First Wildflower Meadow has been sown!

The Plants for Bees strand of BCB had an important moment last week when with Keith and Jeannie Parker we planted a wildflower meadow at their home in Flixton. This is also one of our Apiary sites and so we should have some very happy bees next year! The hives are being re-sited and will be very close to the meadow and pond, I’m looking forward to sitting there and watching them at their work in the sunshine…

This is Rose’s account of the day, with a list of the plants she and Keith decided upon:

Today, thanks to a big team effort (and no thanks to my flagging energy and brain – guess who forgot to get the dry sand?!!) – Keith’s beautiful wildflower meadow was sown. Jeanie saved the day by pointing out that the rabbits had excavated a big pile of dry sand under the tree in her garden, which we duly sieved and then decanted into 5 buckets from the leaking wheelbarrow! The seed was all mixed together, divided and them mixed in the buckets of sand, and then broadcast in strips across the meadow.

Now hopefully, with the blessing of the nature spirits and some rain and some time, it will all germinate – (and hopefully the rabbits won’t like the plants we’ve sown!). Some seeds in the mix can take up to a year to germinate – others we should see forging ahead in spring and early summer. In the first year of growth with a wildflower meadow it needs to be cut to the one and a half inches in late June, which is a bit heart-breaking but ensures that the perennial broadleaved plants will bush out/tiller and be stronger overall – them it will need to be cut for hay in September – from the second year onwards – it should be OK to cut it just in September so we will get the long season of bee foraging in the 2nd year. this is according to the advice and experience of Chris Skinner, the farmer I went to see at Caistor St Edmund.

Keith and I have talked about sowing an annual strip down one side – or round the pond in the spring, that we leave to flower right throughout the summer and into the autumn – so that the bees will have plenty to forage on in June onwards of the first year.
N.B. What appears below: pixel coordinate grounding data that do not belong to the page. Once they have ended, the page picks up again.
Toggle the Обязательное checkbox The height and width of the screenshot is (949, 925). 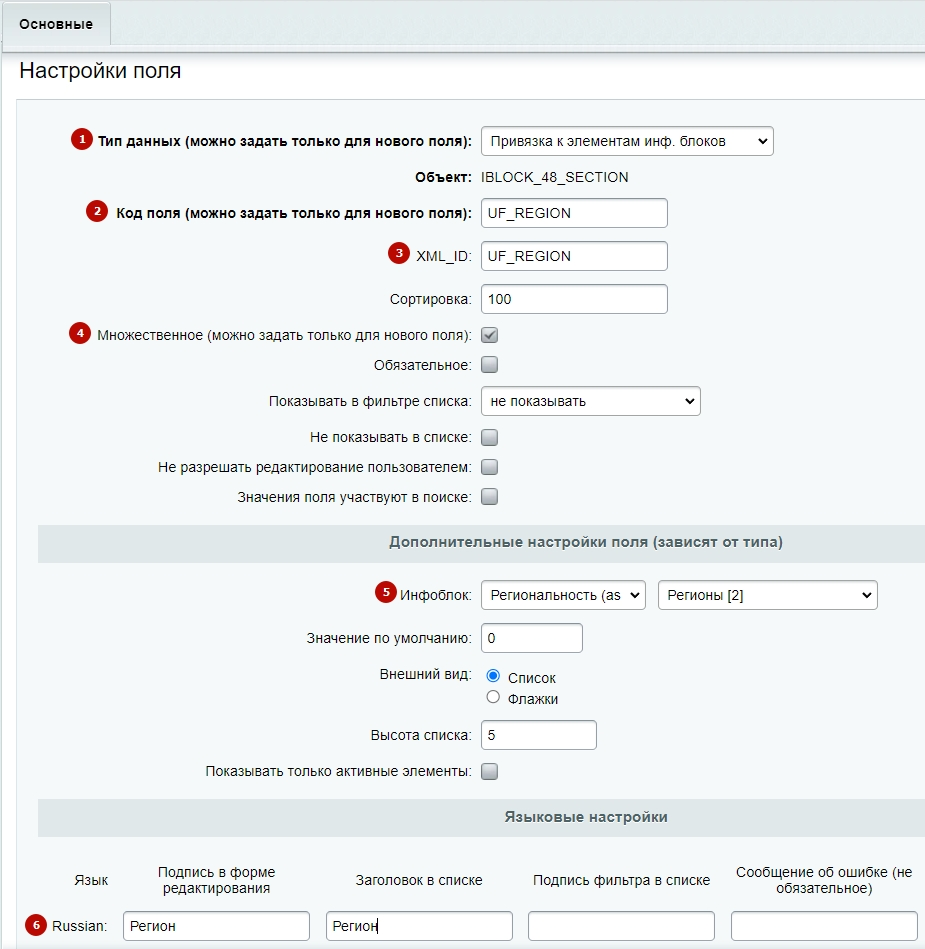pyautogui.click(x=489, y=365)
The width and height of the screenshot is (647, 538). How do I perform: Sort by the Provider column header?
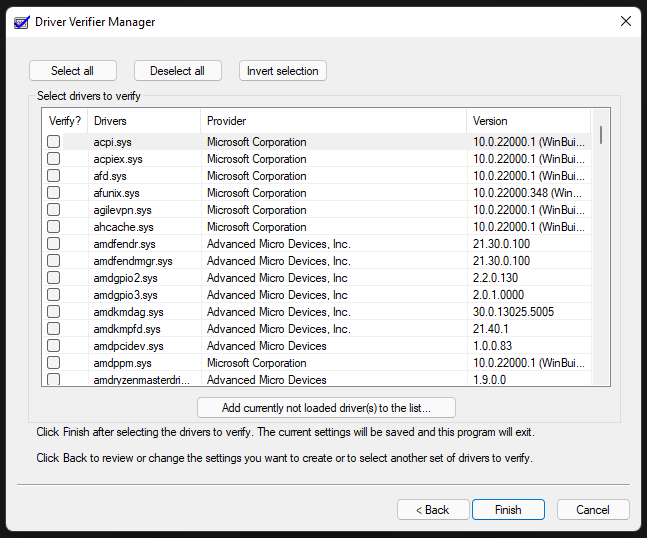(x=332, y=121)
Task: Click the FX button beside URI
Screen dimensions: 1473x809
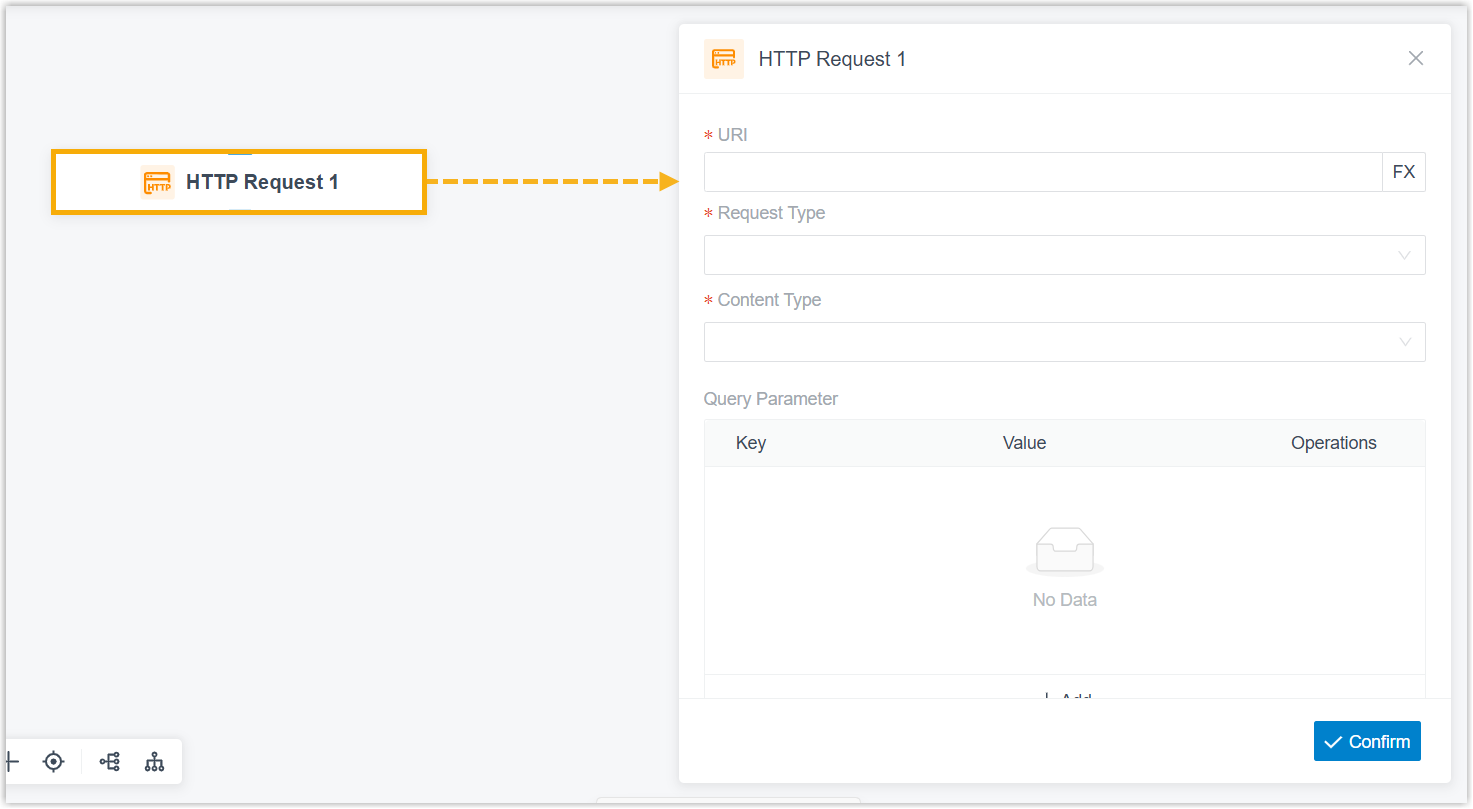Action: [x=1403, y=172]
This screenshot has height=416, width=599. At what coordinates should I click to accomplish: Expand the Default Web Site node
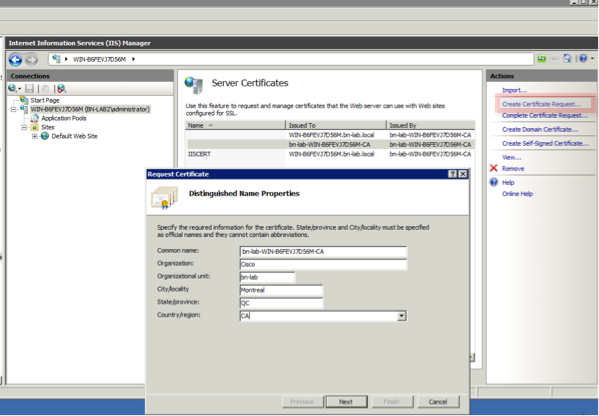click(x=35, y=136)
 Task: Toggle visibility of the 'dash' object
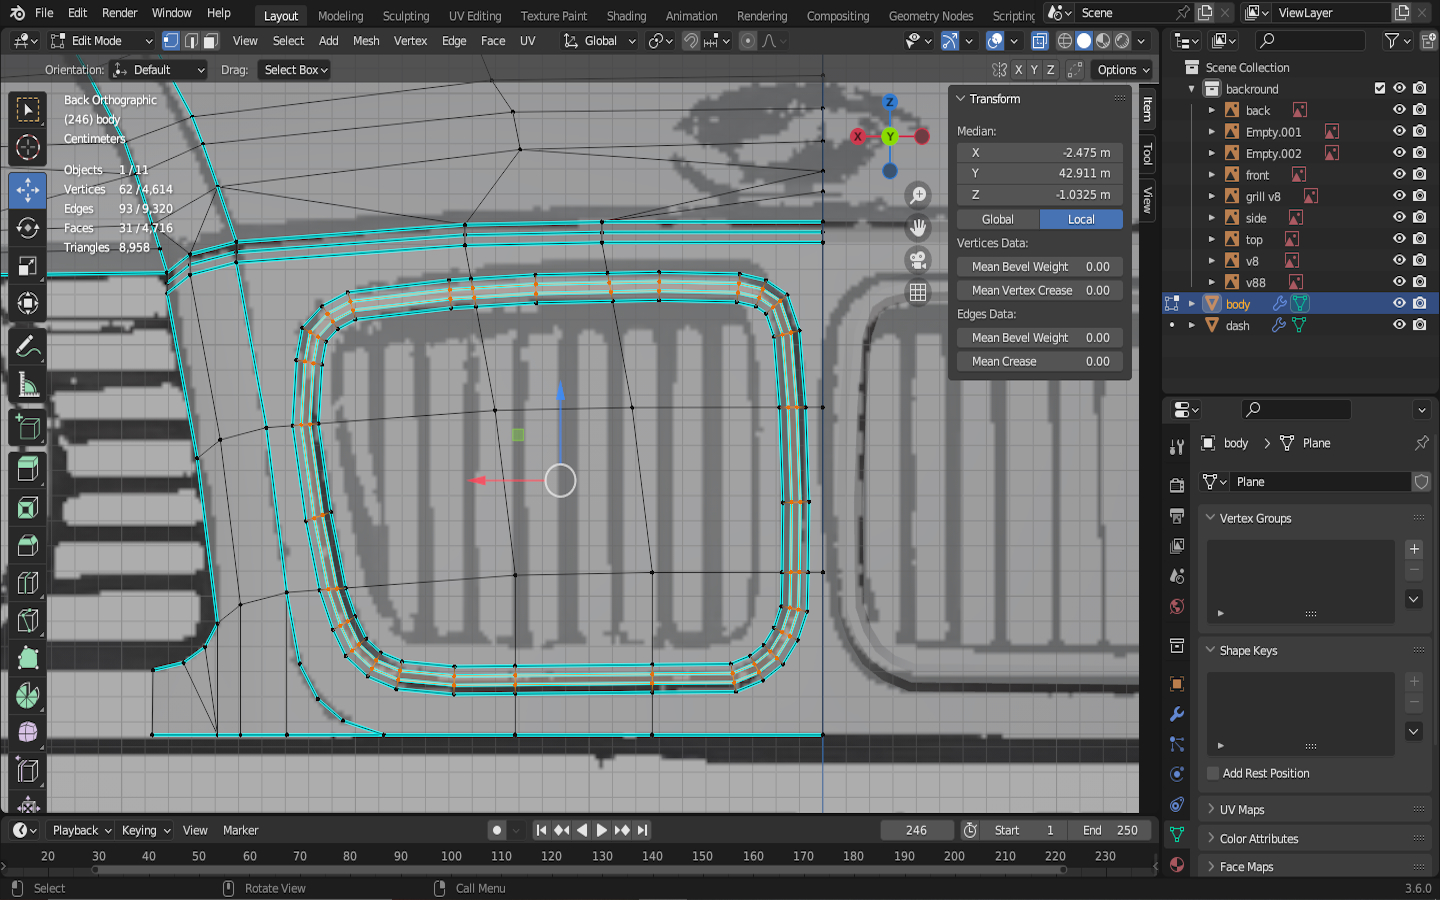point(1399,325)
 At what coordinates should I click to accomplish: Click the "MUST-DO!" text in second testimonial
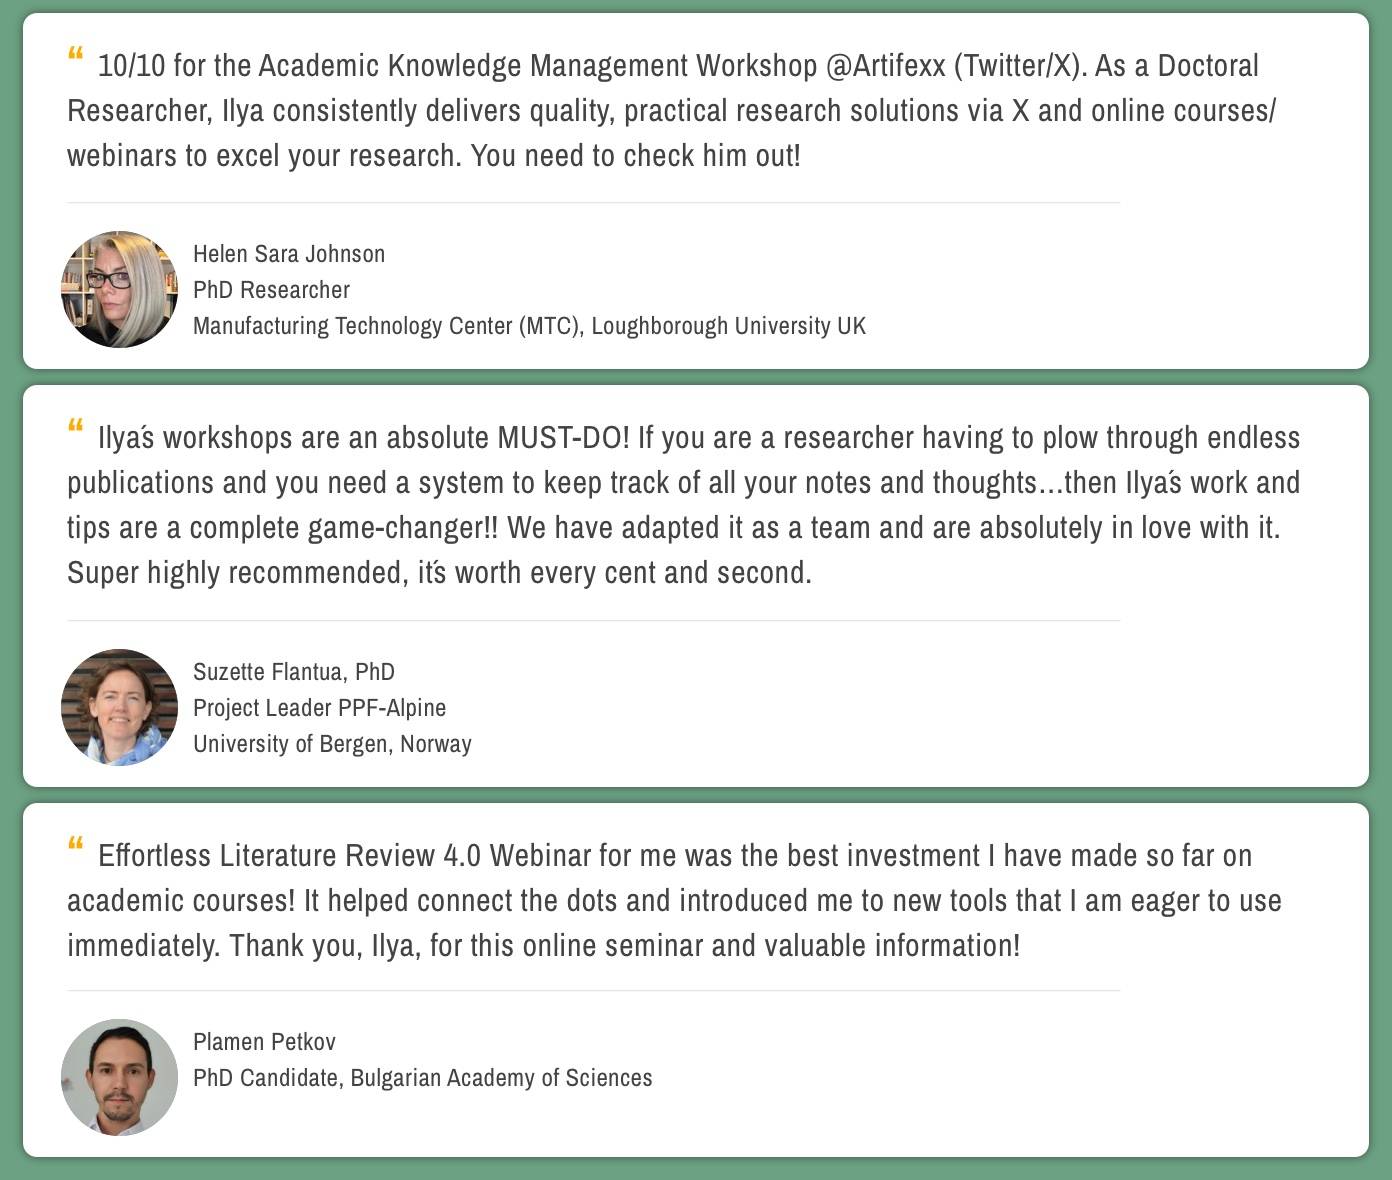563,438
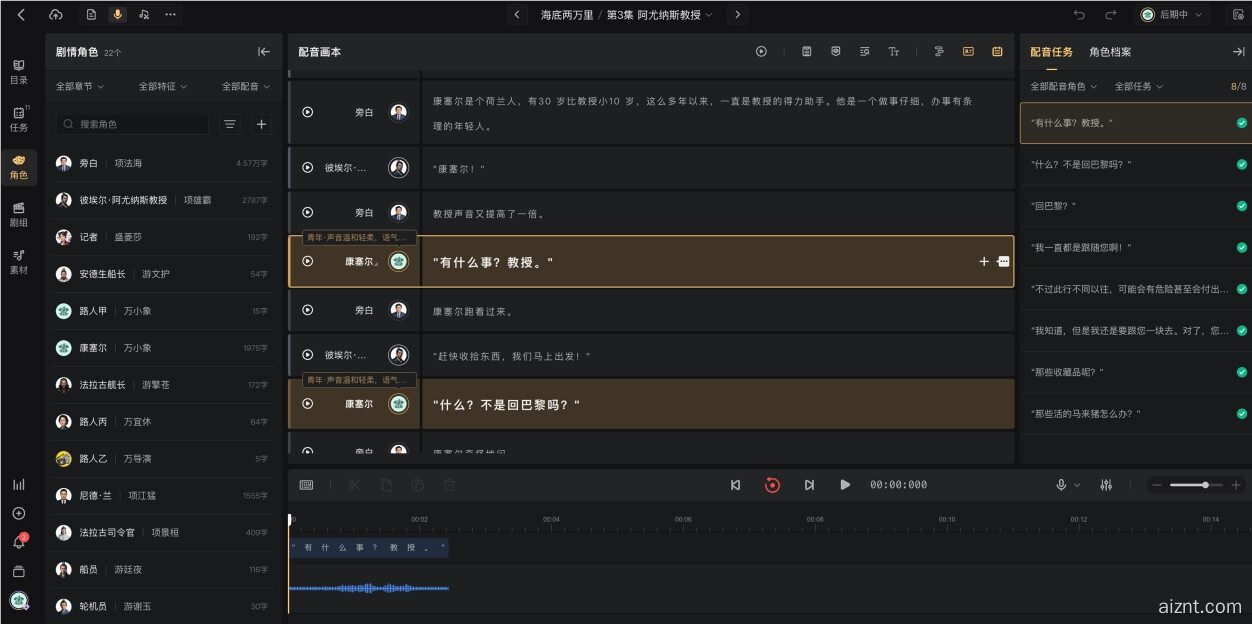Open 剧组 in the left sidebar

19,213
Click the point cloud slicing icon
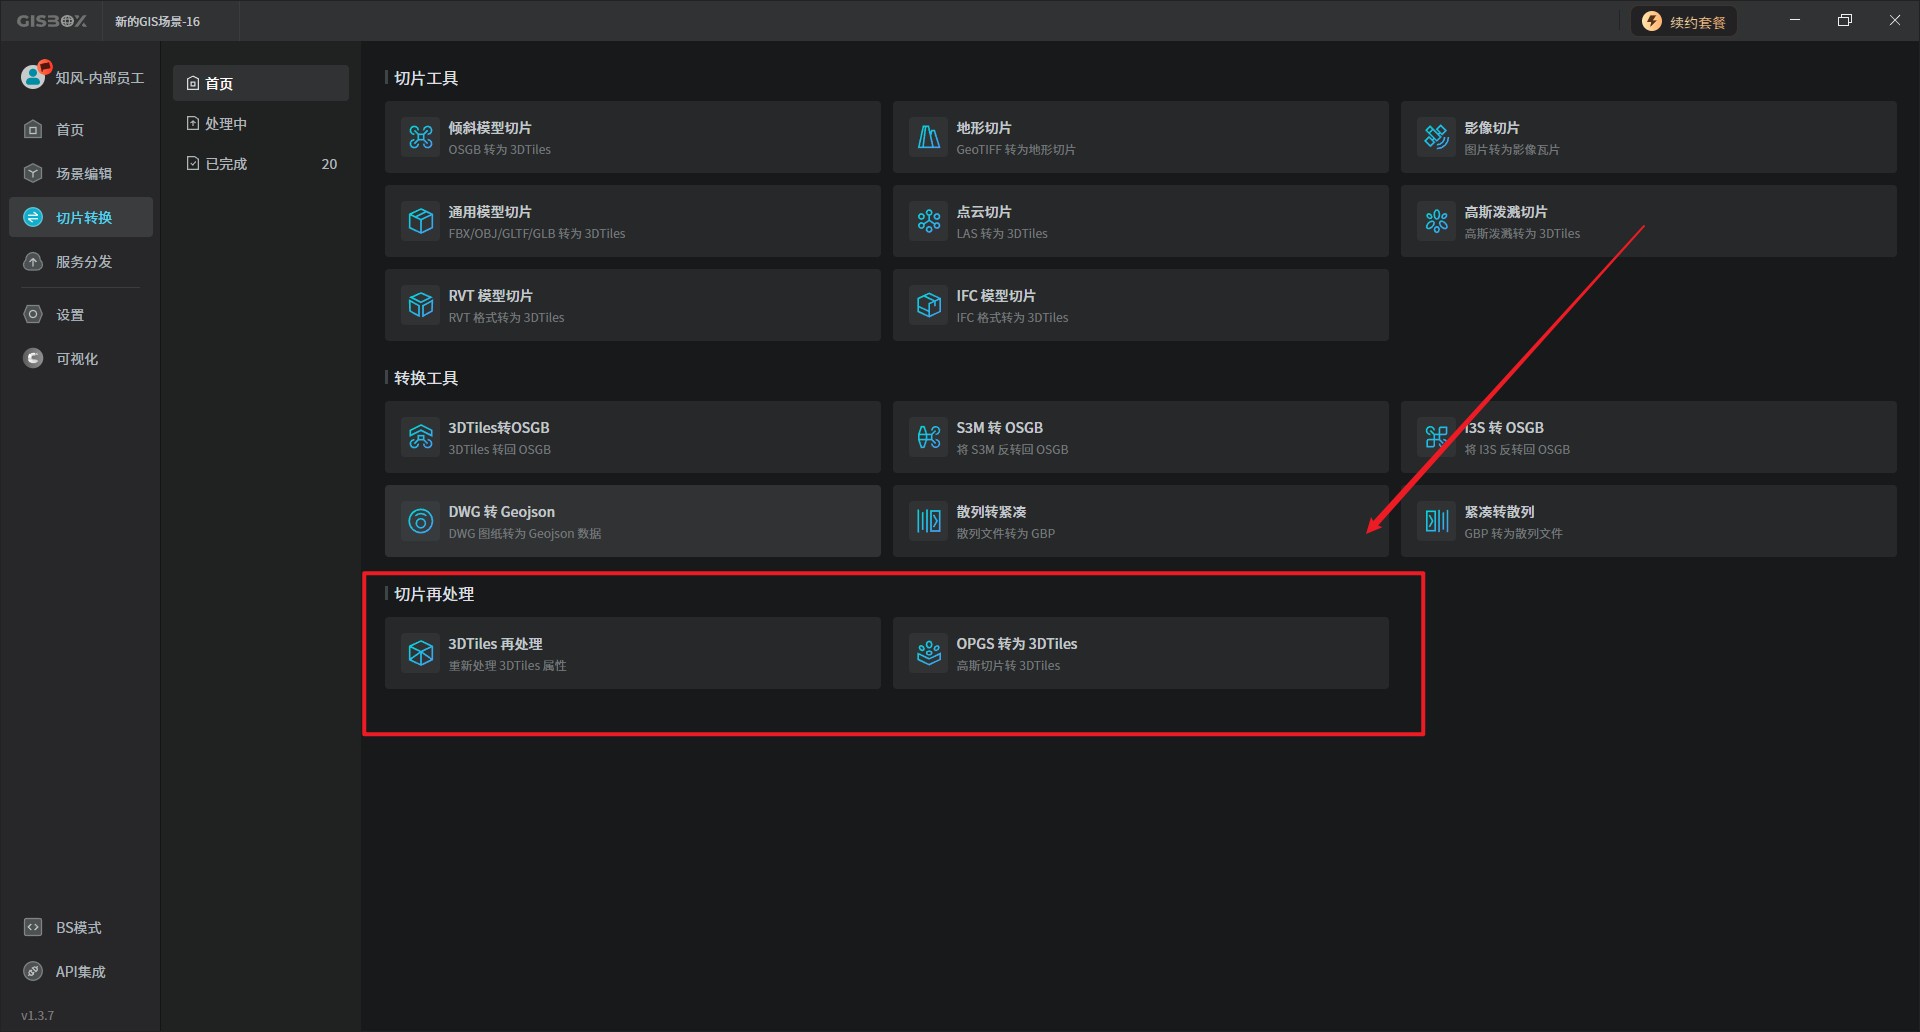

We have talked about sowing Red Poppy (already bought), Sainfoin (already bought – we have nearly a kilo of this) plus Phacelia.

Here is the final mix of grasses and flowers sown into this patch this autumn (including the first drilling that Keith had put in) – it’s pretty amazing:

Strong creeping red fescue grass
Chewings red fescue grass
Slender creeping red fescue grass
Sheeps fescue grass
Browntop bent grass
Birds foot trefoil
Oxeye Daisy
Yarrow
Common Knapweed
Greater Knapweed
Wild Carrot
Vipers Bugloss
Hemp Agrimony
Ladies Bedstraw
Field Scabious
Rough Hawkbit
Musk Mallow
Wild Marjoram
Cowslip
Self-Heal
Common Fleabane
Meadow Buttercup
Wild Mignonette
Yelllow Rattle
Red Campion
Hedge Woundwort
Wild Red Clover
Tufted Vetch
Black Medick
Sainfoin

We didn’t sow the Red Poppy into the mix as it would all get cut in June and we thought it best to keep it to sow in an annual strip in spring.

I think it would be best to leave planting the pond and banks until spring – because by then the pond will have filled a lot more and we should have a better idea of where the general waters edge will be – plus the banks will be softer for planting:

Marsh Marigold, Mullein, Hemp Agrimony, Native wild Valerian, Yellow Wild Loosestrife, more Knapweed, Meadowsweet, Watermint, Water Plantain, Branched Burrr Rush and Purple Loosestrife roots.